6 exercícios para modelar a cintura

A cintura é uma das partes do corpo que mais tendem a acumular gordura. É também propenso a perder a forma quando negligenciamos a comida ou não praticamos exercícios específicos.

É muito importante fazer esforços diferentes todos os dias para mantê-lo equilibrado ou reduzi-lo quando o IMC for excedido. Portanto, é necessário adotar um estilo de vida saudável que, além de uma dieta balanceada, inclua exercícios localizados para trabalhar nessa área difícil de moldar.

Os planos de exercícios são a melhor maneira de queimar gordura, moldar o corpo e o tom. No caso da cintura, fica claro que os resultados variam em cada corpo, já que há quem defina antes, enquanto outras pessoas têm que fazer mais esforços para alcançá-lo.

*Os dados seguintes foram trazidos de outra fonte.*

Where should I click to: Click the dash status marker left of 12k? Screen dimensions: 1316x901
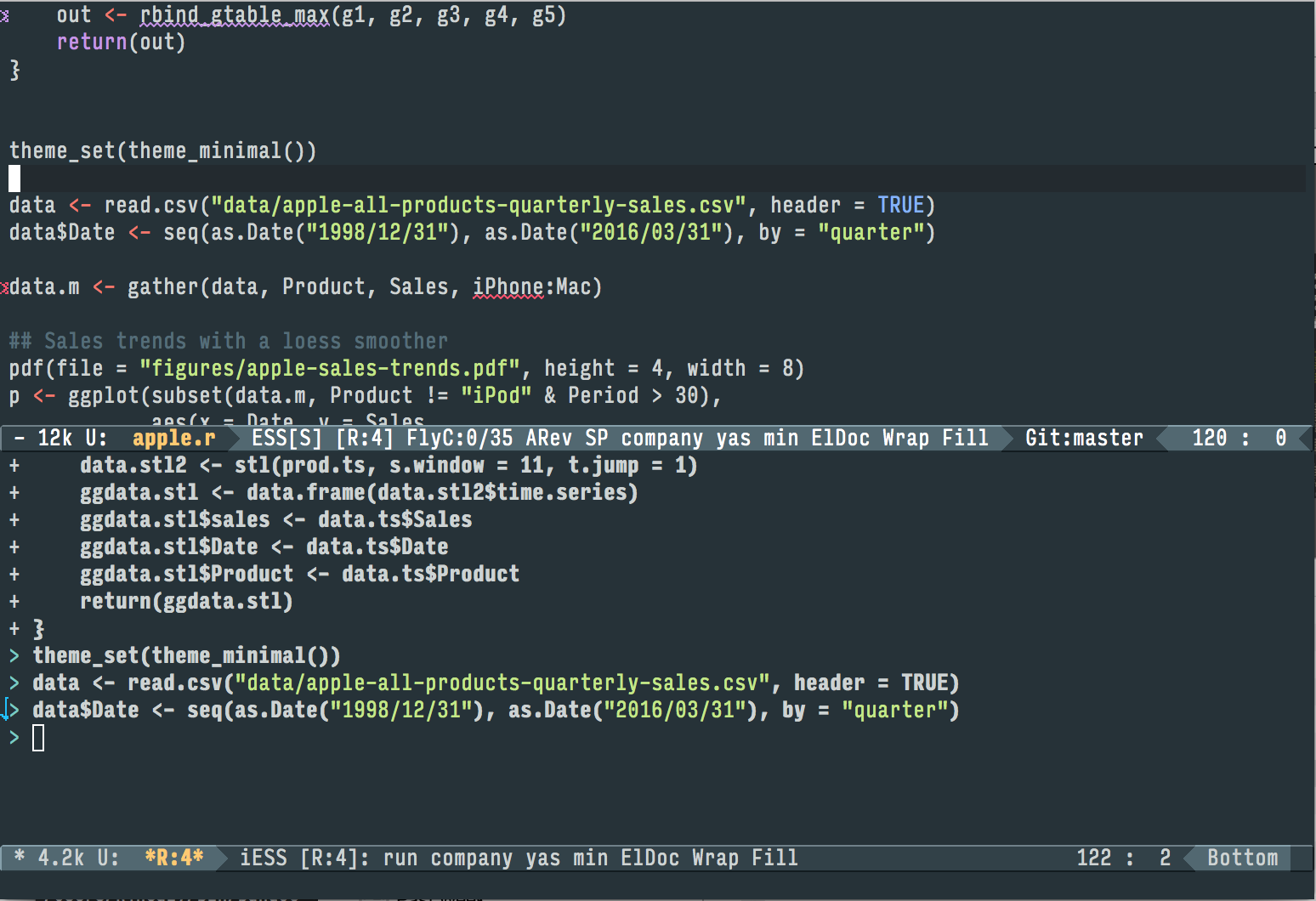click(19, 438)
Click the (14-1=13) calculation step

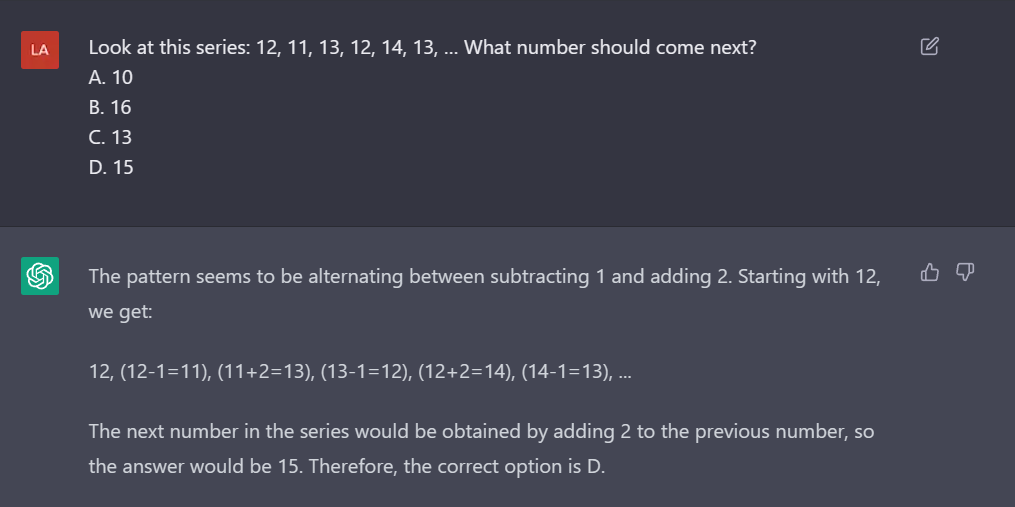pos(565,372)
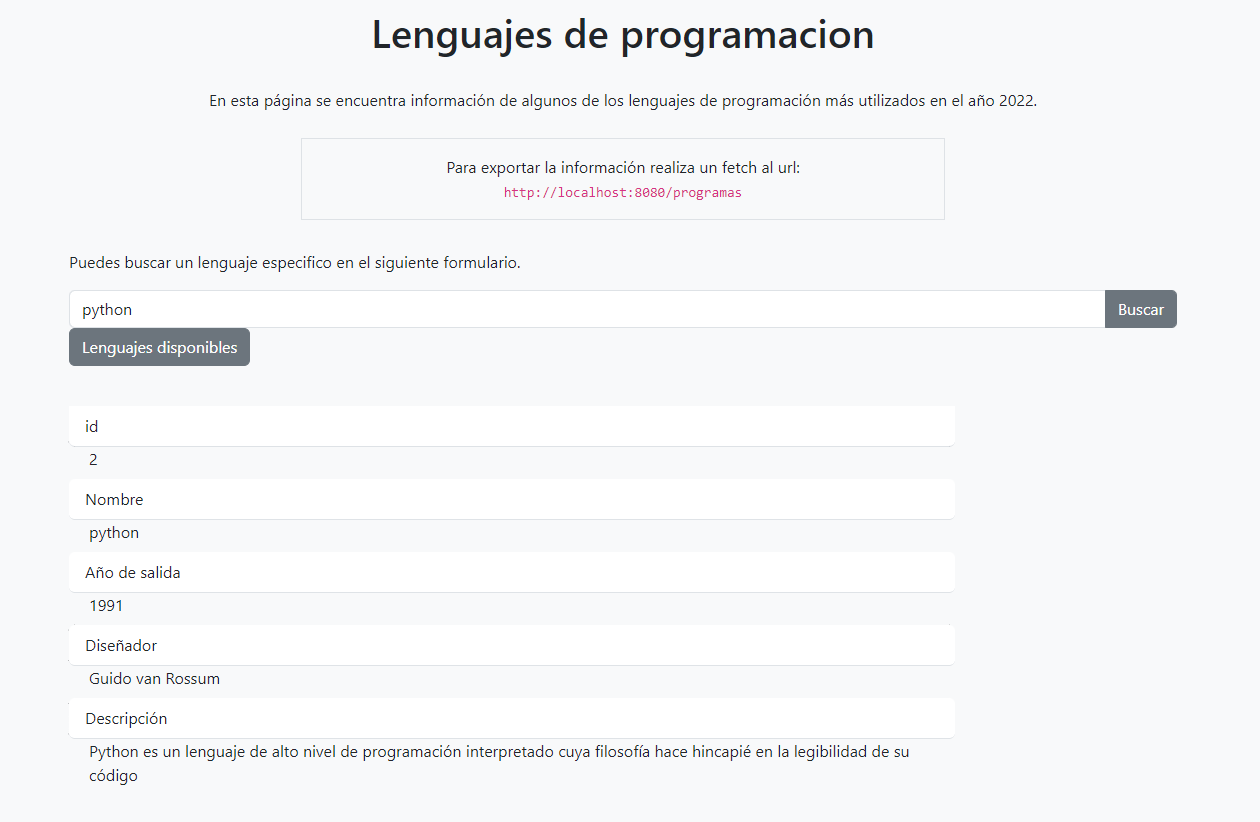
Task: Select the text 'python' in the search box
Action: pyautogui.click(x=107, y=309)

Uma ótima opção para afinar a cintura é fazer o uso de uma cinta modeladora, você pode encontrar cintas modeladoras com ótimos preços aqui nesse site: https://www.cintamodeladora.net/ a cinta é uma ótima maneira de modelar a cintura.

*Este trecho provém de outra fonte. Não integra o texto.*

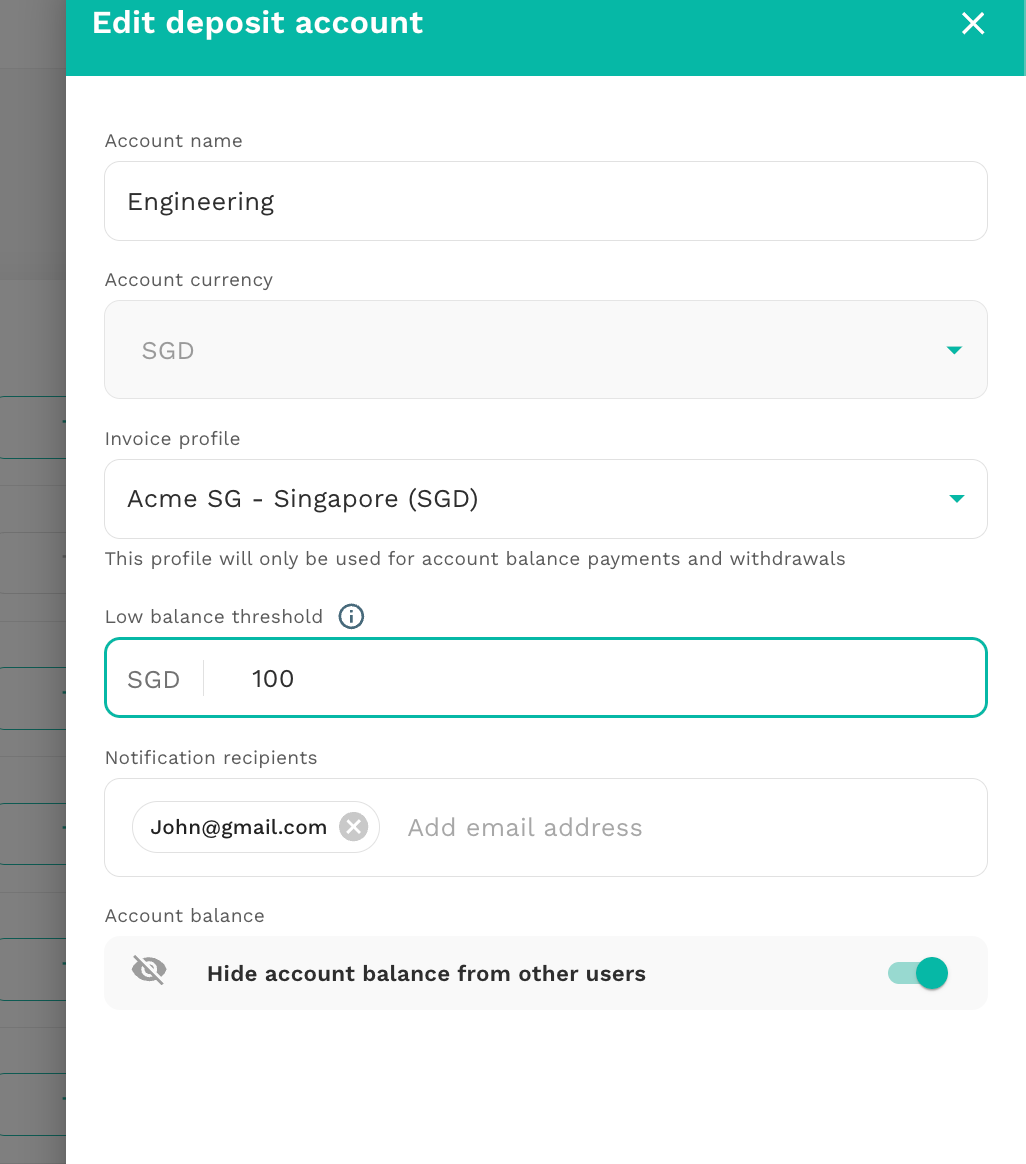Expand the Invoice profile dropdown arrow
The image size is (1026, 1164).
956,498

Se você estiver olhando para reduzir sua cintura e está ciente de que você deve se esforçar, não perca os 6 exercícios seguintes que irão ajudá-lo a alcançar seu objetivo.

Lista de exercícios

Exercício 1: alongamento

Este é um dos exercícios de ginástica mais simples.

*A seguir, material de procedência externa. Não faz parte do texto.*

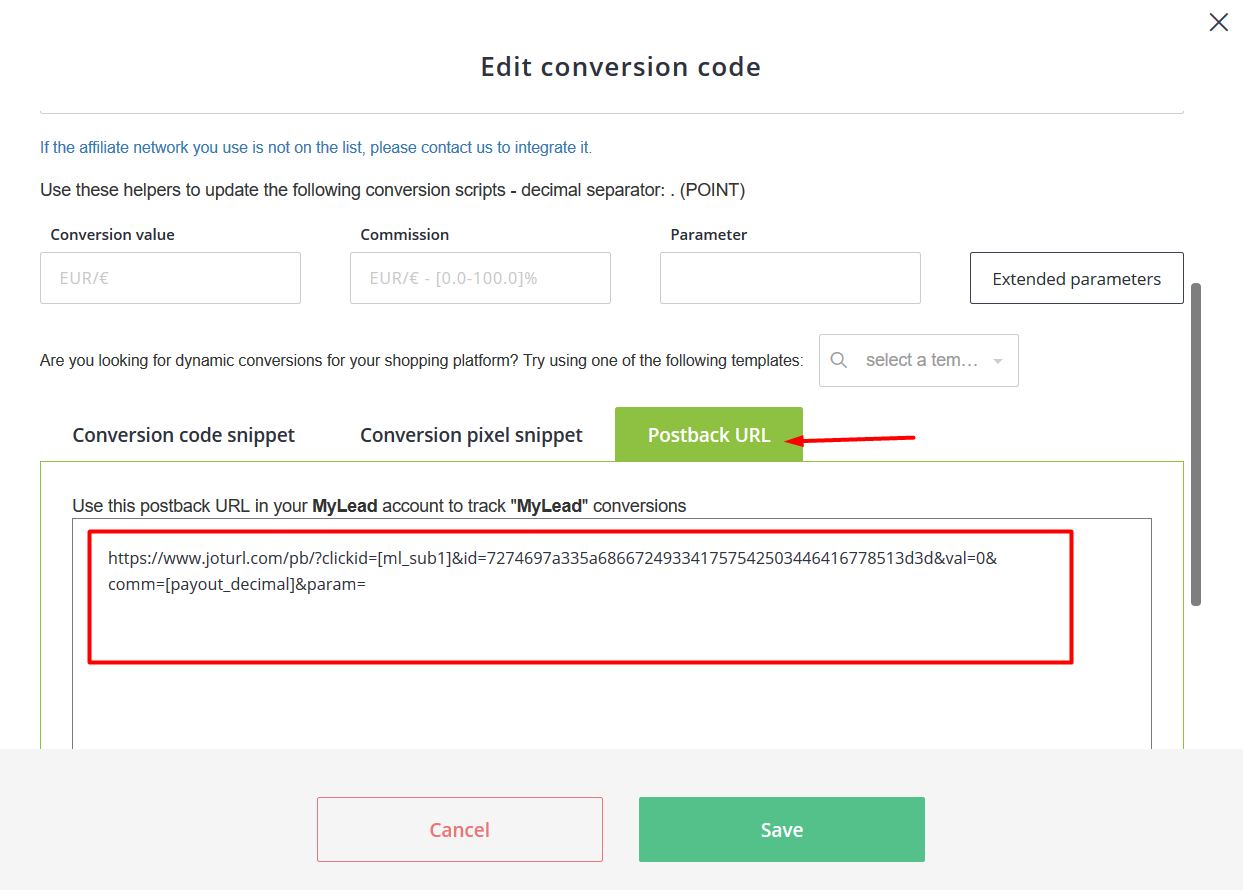
Task: Focus the Parameter text field
Action: [x=790, y=278]
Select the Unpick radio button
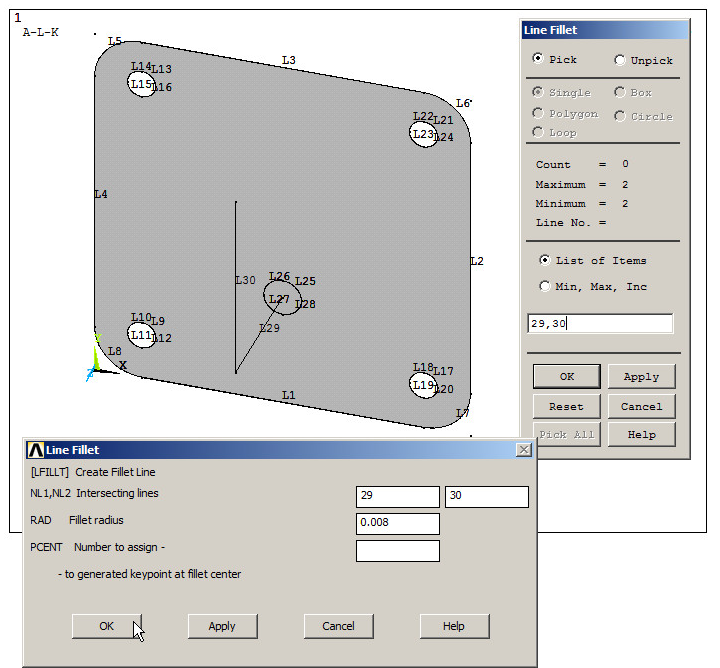The image size is (720, 668). (620, 60)
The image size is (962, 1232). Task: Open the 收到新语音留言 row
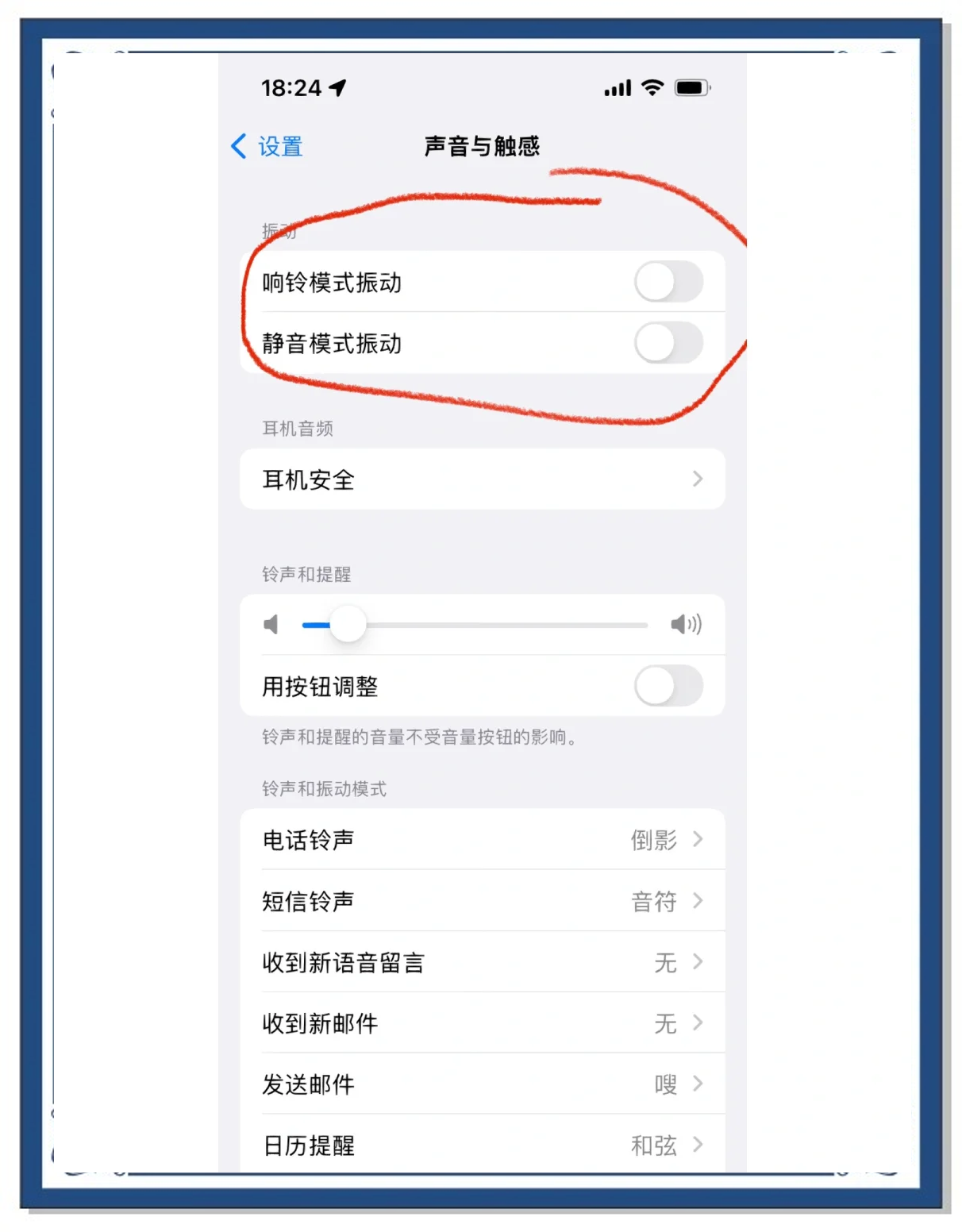pos(483,962)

  • Para começar, fique em linha reta, com as pernas afastadas e bem estendidas.
  • Vire a cintura para o lado direito dobre o tronco e com a mão esquerda tente tocar a ponta do pé direito.
  • Volte para a posição inicial e repita o mesmo exercício, mas para o lado oposto.
  • Realize os movimentos alternadamente até completar 15 ou 20 repetições.

Exercício 2: abdominais

Fazer abdominais é um exercício clássico para moldar a cintura e, incidentalmente, tonificar o abdômen para que fique plano. Há muitas maneiras de fazer abdominais e elas são todas eficazes. No entanto, aqui está uma ideia para você praticar em casa.

  • Deite-se de costas sobre um colchonete ou tapete e descanse com as costas retas e os joelhos flexionados.
  • Com as mãos atrás da cabeça, levante os ombros e o peito levemente do chão.
  • Comece a fazer movimentos oblíquos tentando tocar o joelho esquerdo com o cotovelo direito e vice-versa.
  • Mantenha o abdômen contraído durante o movimento e, para iniciantes, realize 3 séries de 10 a 15 repetições cada.

Exercício 3: levante as pernas

O levantamento de pernas é outro bom exercício para moldar e tonificar a cintura e, ao mesmo tempo, trabalhar o abdômen.

  • Deite de costas, descansando no chão, mas levantando um pouco as costas.
  • Nesta posição, estenda as pernas o máximo que puder e levante-as a um quarto do chão. Os joelhos serão diagonais às nádegas e o resto das pernas paralelo ao chão.
  • Estenda os braços para frente para ter um melhor equilíbrio e aumentar a resistência.
  • Mantenha por 30 segundos, descanse e repita pelo menos 3 vezes.

Exercício 4: ferro

O ferro é um exercício que não implica maior movimento, mas equilíbrio e resistência. Este exercício funciona quase todos os músculos do corpo, especialmente os do abdômen e da cintura.

  • Estique o corpo de cabeça para baixo em uma esteira ou colchonete.
  • Levante um pouco o seu corpo, apoiando-o com o antebraço e com os dedos dos pés.
  • Mantenha o corpo reto, sem dobrar os joelhos ou a coluna, e permaneça por pelo menos 30 segundos.

Exercício 5: prancha

A prancha lateral é outro exercício de resistência muito eficaz para moldar a cintura e trabalhar o abdômen.

  • Deite-se de lado, apoiado na lateral dos pés e com a mão naquele lado no chão. Faça isso de tal maneira que o corpo esteja formando uma linha reta, em uma mesa diagonal.
  • Da posição anterior, abaixe a cintura o máximo que puder, até que fique a poucos centímetros do chão.
  • Suba e desça na mesma posição por 20 segundos e depois mude de lado.

Exercício 6: lombar

Para finalizar a rotina, os exercícios lombares são um ótimo complemento para tonificar e reduzir a cintura, enquanto ajudam a fortalecer as costas.

  • Deite de bruços no chão, com as pernas e os braços esticados.
  • Tente levantar o tronco e os braços para cima, enquanto levanta ligeiramente as pernas.
  • Ao fazer o movimento, mantenha o abdômen contraído e tente fazer, no mínimo, 3 séries de 12 repetições.

Lembre-se de acompanhar esta prática diária ou semanal com uma dieta saudável. Dessa forma, você pode manter seu corpo e mente mais saudável por mais tempo.